All That Sparkles Isnt Champagne

When you take a seat and buy wine online you’re subject to something of an information overload: grape types, producers, regions, ‘terroir’ and an endless array of options. How do we, as the average consumer deal with this? Familiarity is key, and we always fall back on those wines we’ve heard a million times before. Champagne is the beneficiary of our wine buying laziness during the Christmas period: what better way to celebrate than with a glass of champagne? Well, there are some issues to consider when choosing a sparkling wine. You may think just because you’re shelling out a typically higher sticker price that you’re getting the best sparkler out there: but the name really isn’t everything.

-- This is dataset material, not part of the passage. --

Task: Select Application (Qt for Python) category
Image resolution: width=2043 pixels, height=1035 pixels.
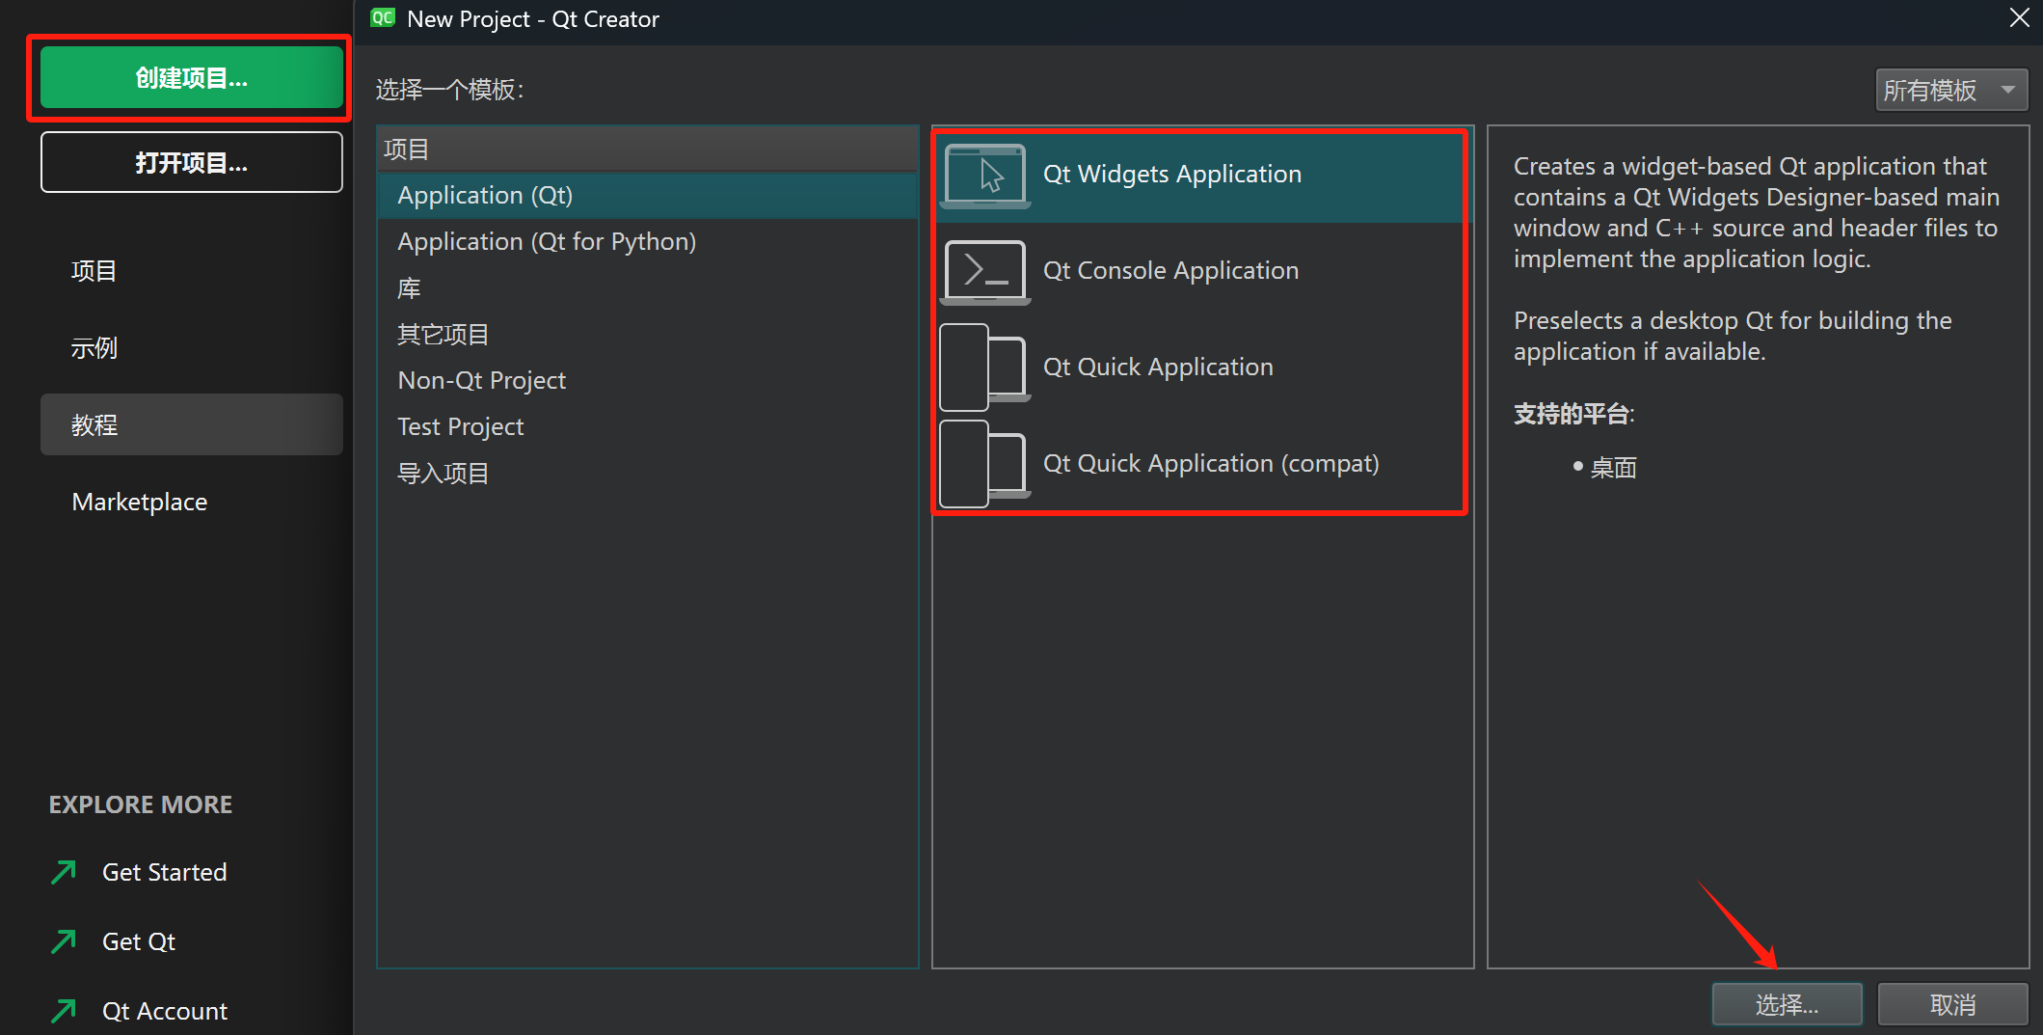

Champagne is top of the list of sparkling French Chardonnay wine, but you’d do well to seek out other sparkling wines originating from France and made with Chardonnay grapes. Anyone can make a wine that tastes like Champagne, but crucially, only winemakers in the Champagne region of France can legally call it Champagne. A wine like Limoux doesn’t have quite the prestige for ceremonial usage of course. Think how many bottles of fine Champagne have been smashed against ships and sprayed over motorsports crowds! When it comes to products with recognisable names, the quality of what we’re getting is almost an irrelevance. This situation means that there are plenty of fiesty sparkling wines from other territories (such as Limoux and Cremant) or from other nations (German Sekt and Italian Prosecco) that have had to become of a higher quality out of necessity.

The issue isn’t one that burdens the sparkling wine market alone, of course. A substantial number of bottles of Nebbiolo wine will stay in reserve because Chardonnays and Syrahs are more instantly recognisable. But it would be a shame to ignore a great glass of sparkling wine just because it doesn’t carry the ‘Champagne’ name. You’ll never find any substantial objections to your choice. It all goes down the same way, after all. Instead of just going with the name and getting a rustic tasting blend, go with something different this Christmas and enjoy a sparkling wine that is lively and refreshing.